# Video Editing Software



## thomasr (May 15, 2012)

I recently got a GoPro sport video camera for my motorcycle...going up to do the Dragon's Tail soon and thought it would be cool to video it.  Anyway, I've finally got the camera figured out but realize I'm going to want to edit my footage...clean it up, stabilize, crop and edit and of course add some music. The video software that comes with windows leaves a lot to be desired so I'm wondering what some good, economical software  that's fairly easy to learn/use y'all might be using and could reccommend?  Magix Movie Editor Pro 17 was reccommended but then I found out you have to go through major gyrations with codecs in order for it to read MP4 format...the only format that the GoPro records in.
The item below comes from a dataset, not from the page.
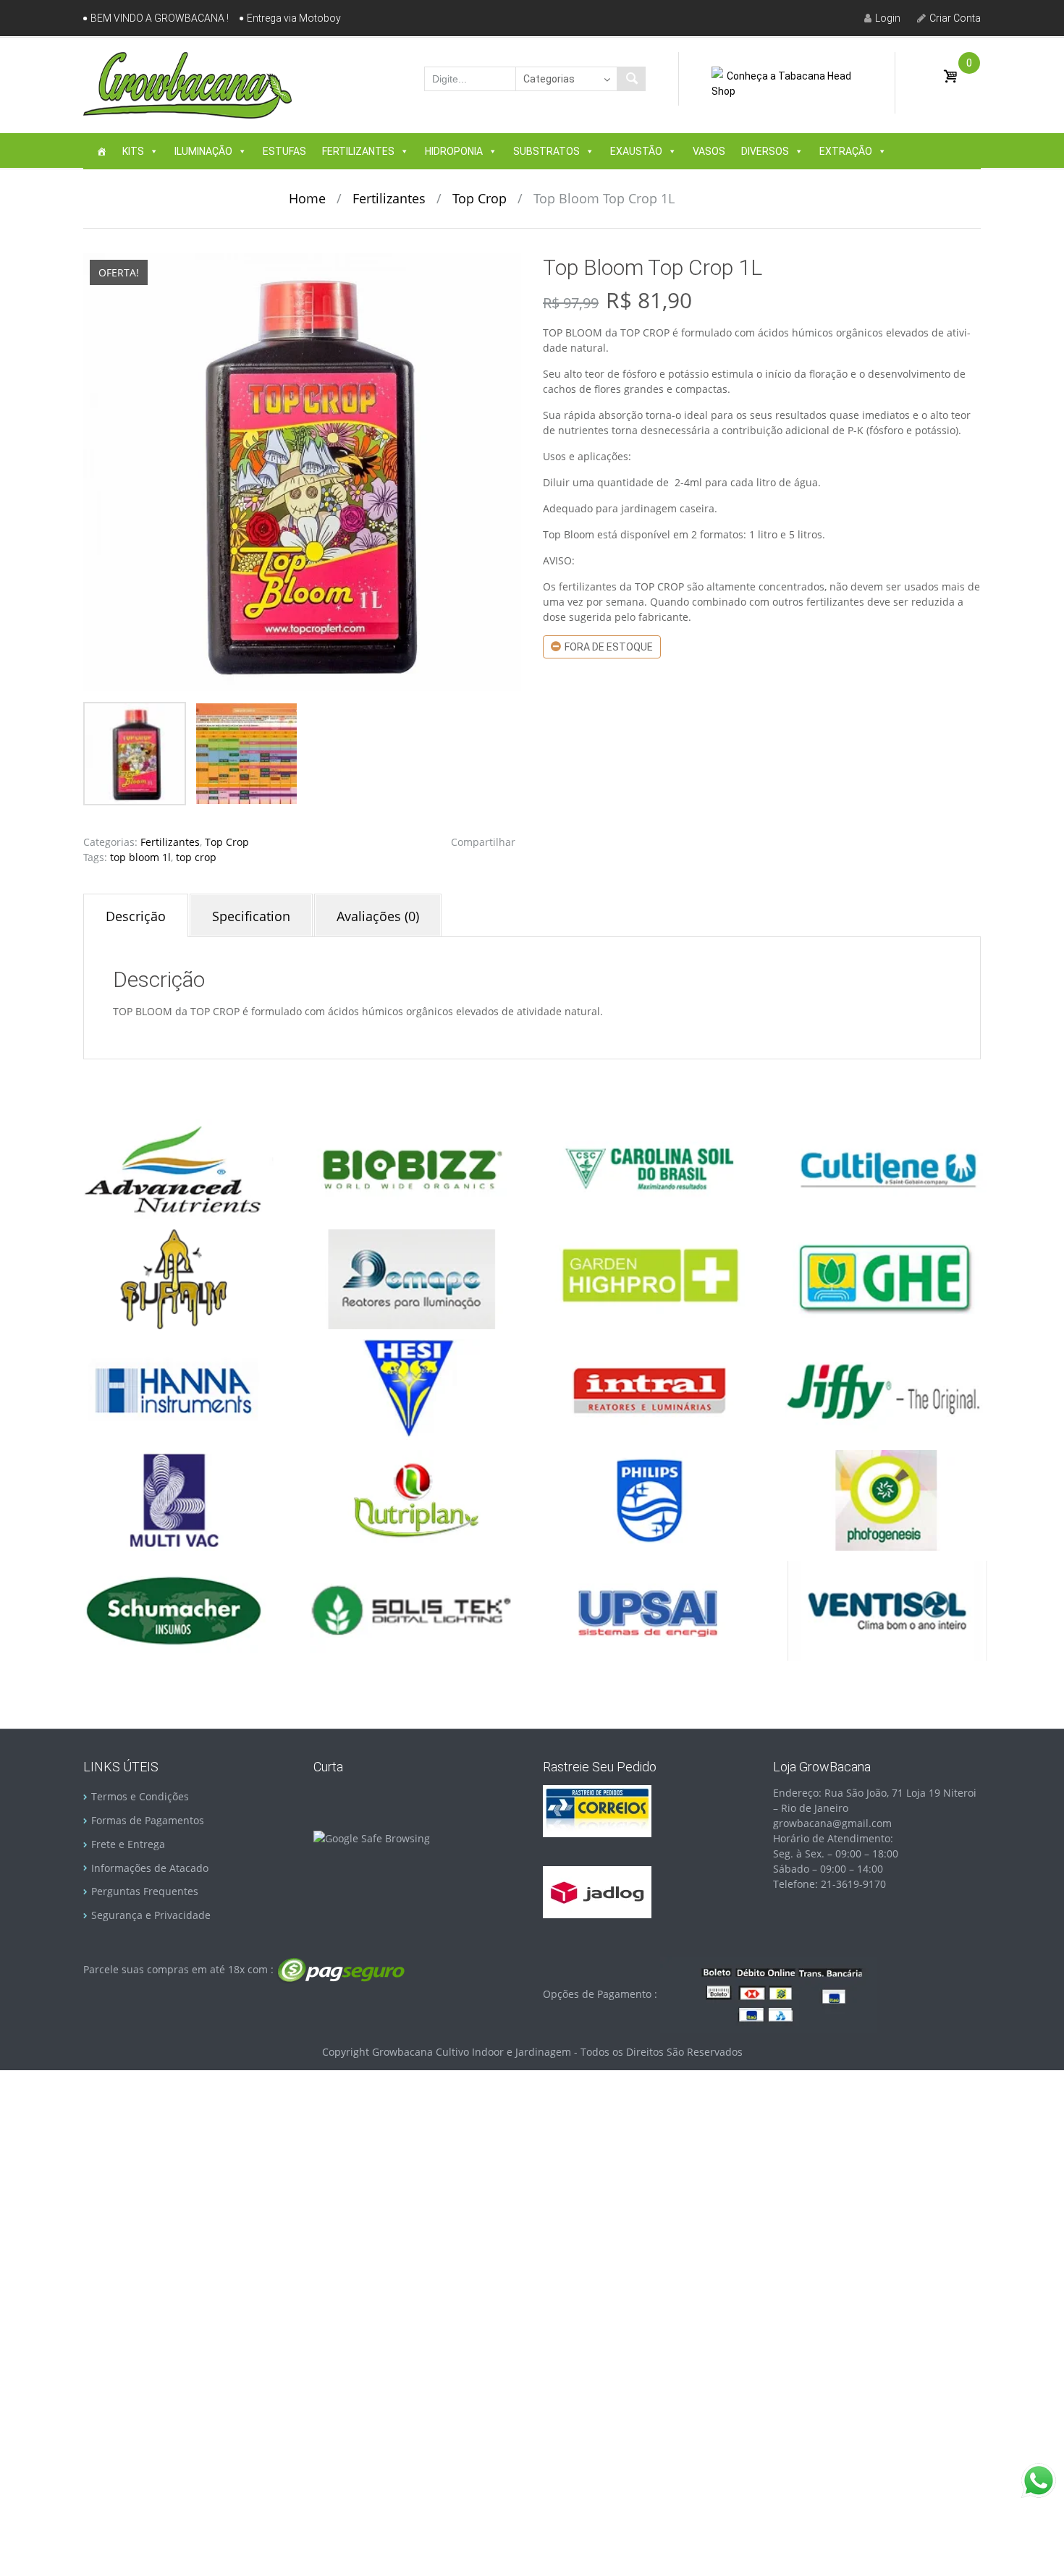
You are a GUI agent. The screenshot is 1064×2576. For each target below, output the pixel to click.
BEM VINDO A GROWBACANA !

So, I'm not sure I want to mess with that one, though once people seem to get the codec thing worked out swear it's the bomb.  Any other reccommendations.  TIA.


----------



## GAJoe (May 16, 2012)

You might try using "Format Factory" (which is free) to convert the video to a different format before using the Magix Movie Editor Pro 17 on it.
Hope this helps.
Joe


----------



## thomasr (May 17, 2012)

Thanks Joe.  I already have a conversion program and it works pretty good albeit slow.  It's not a show stopper just want to avoid another time consuming step if I can.  Another program that's been recommended is the Sony Vegas suite.  Just wondering if any of you good folks aout there have any experience using this kind of stuff.  Have a good one.


----------



## savreds (May 19, 2012)

I wish that I could help you, but I don't have any advice on that. I agree that the windows one leaves a lot to be desired. We are switching over to the Apples. We've had an i-mac for almost two years and love it. My oldest sone can do some pretty cools stuff with the imovie program. I'm a complete computer tard but I really do like the apples better that the pc's. Just got the wife a new ipad3 for Mothers Day and she loves it.


----------



## TroyBoy30 (May 31, 2012)

I use sony vegas pro but it aint cheap unless you use torrents!  lol


----------